For consumers, that liability expansion has been much more measured, with total household borrowings up about 3.8% since the end of 2008, according to the New York Federal Reserve.

That comparative growth has worried big bond buyers. BlackRock Inc. and Guggenheim Partners have recently turned more cautious on buying corporate debt. The junk-bond market is one of the of the major cracks in the foundation of the economy, said Tad Rivelle, chief investment officer for fixed income at TCW Group Inc.

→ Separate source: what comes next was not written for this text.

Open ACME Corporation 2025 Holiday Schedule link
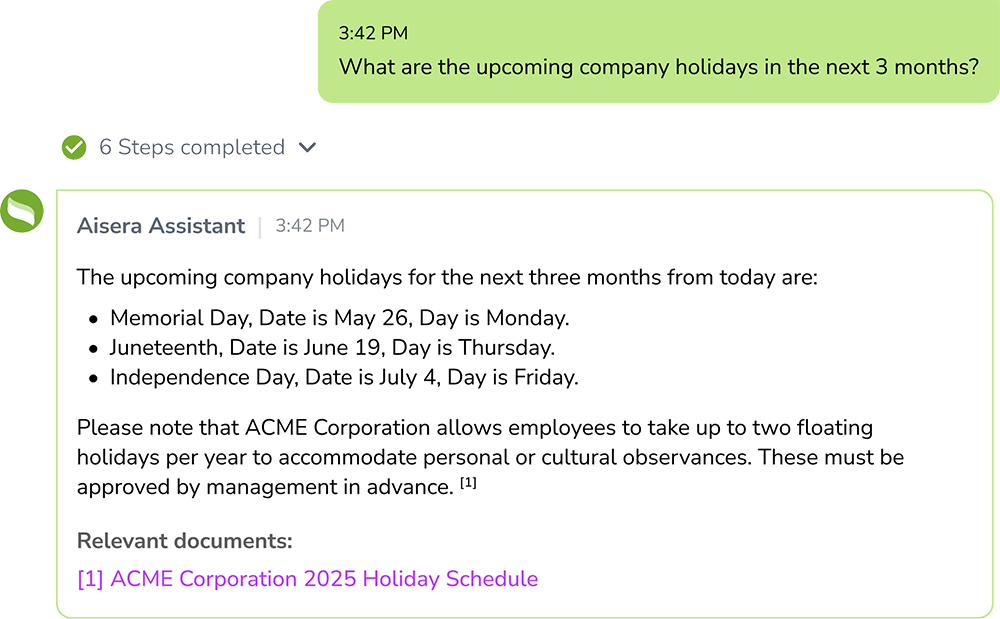[307, 579]
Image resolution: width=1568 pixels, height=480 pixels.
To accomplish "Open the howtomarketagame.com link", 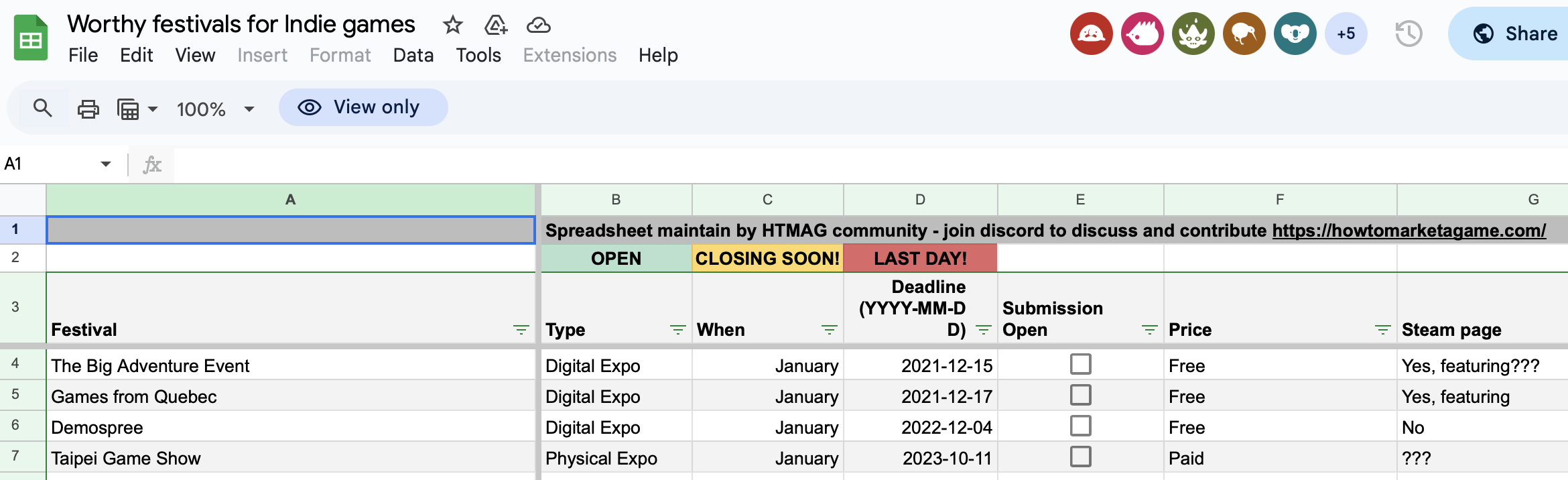I will tap(1409, 231).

“You can keep kicking the can down the road but sooner or later there’s going to be a reckoning,” Mr. Rivelle said in a panel at the Milken Institute Global Conference. Billionaire Mike Milken was a pivotal figure in building the junk bond market in the 1980’s out of the Beverly Hills office of Drexel Burnham Lambert.

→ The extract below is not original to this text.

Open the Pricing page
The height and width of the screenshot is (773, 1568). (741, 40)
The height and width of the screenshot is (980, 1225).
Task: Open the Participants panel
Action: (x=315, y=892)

As borrowings have grown, so has the risk. For high-grade companies in 2017, debt outstanding relative to an earnings measure was at its highest level since at least 2010, according to a report from Morgan Stanley.

More of that debt is rated just a few steps above junk. BBB-rated issuance accounted for 42% of total U.S. investment-grade corporate bond sales in 2017, according to Morgan Stanley, a record for as far back as the bank’s data go. If credit ratings were based on leverage alone, more than a quarter of the investment-grade universe would have a high-yield rating, the report said.

Debt loads are high for junk companies, too. S&P Global Ratings estimated in February that there were more companies globally carrying debt loads in excess of five times a measure of earnings than in 2007, on the eve of the financial crisis.

(More: Top-performing junk bond fund moves out of junk)

Now the Federal Reserve is raising rates and scaling back its balance sheet, which lifts companies’ borrowing costs and makes it harder for highly levered companies to access markets.

“You certainly should get out of high yield,” Guggenheim Partners chief investment officer Scott Minerd said in an interview Wednesday, but he argued that it’s too soon to short junk debt since Guggenheim doesn’t expect a recession until early 2020. “Investment-grade credit makes no sense at all.”

Brandywine Global Investment Management, with $74 billion in assets, reduced its corporate credit exposure to less than 5% from as high as 50%, according to Anujeet Sareen, portfolio manager with the Philadelphia-based unit of Legg Mason Inc. Others like TCW Group have been curbing exposure since 2016.

“Since interest rates are still relatively low and the cycle is still in good shape, there is no aggregate stress in the credit market,” Mr. Sareen said by email Tuesday. “However, balance sheets are now at a stage where there is greater risk in corporate bonds if the Fed raises interest rates too aggressively or the economy slows for unexpected reasons.”

There are still plenty of bulls on credit. Apollo Global Management and CQS were among the firms at the conference said they think the outlook for corporate credit is solid, pointing to global growth and lower U.S. corporate taxes.

By at least one measure, corporate debt looks fine compared with consumer debt. Companies have more earnings to cover their regular interest payments than consumers do, according to UBS Group AG strategists Stephen Caprio and Matthew Mish. That shows up in a metric known as the debt service coverage ratio, where a higher ratio indicates a bigger cushion for the borrower.

But there are still signs of simmering risks in corporate debt. The vast expansion of the investment-grade market, combined with the large amount of securities that are just a few steps above junk, is likely to create a “rain of securities” that fall into the high-yield bond market, just as happened in 2002, TCW’s Mr. Rivelle said.

It could take around a year for weakness to show up in the credit markets, said Guggenheim’s Mr. Minerd. Now’s the time to prepare for rising defaults, said Mark Holman, chief executive officer of London-based TwentyFour Asset Management.

“You want to reduce your exposure to highly leveraged companies at this stage in the cycle,” Mr. Holman said. “We’re completely avoiding CCC credits.”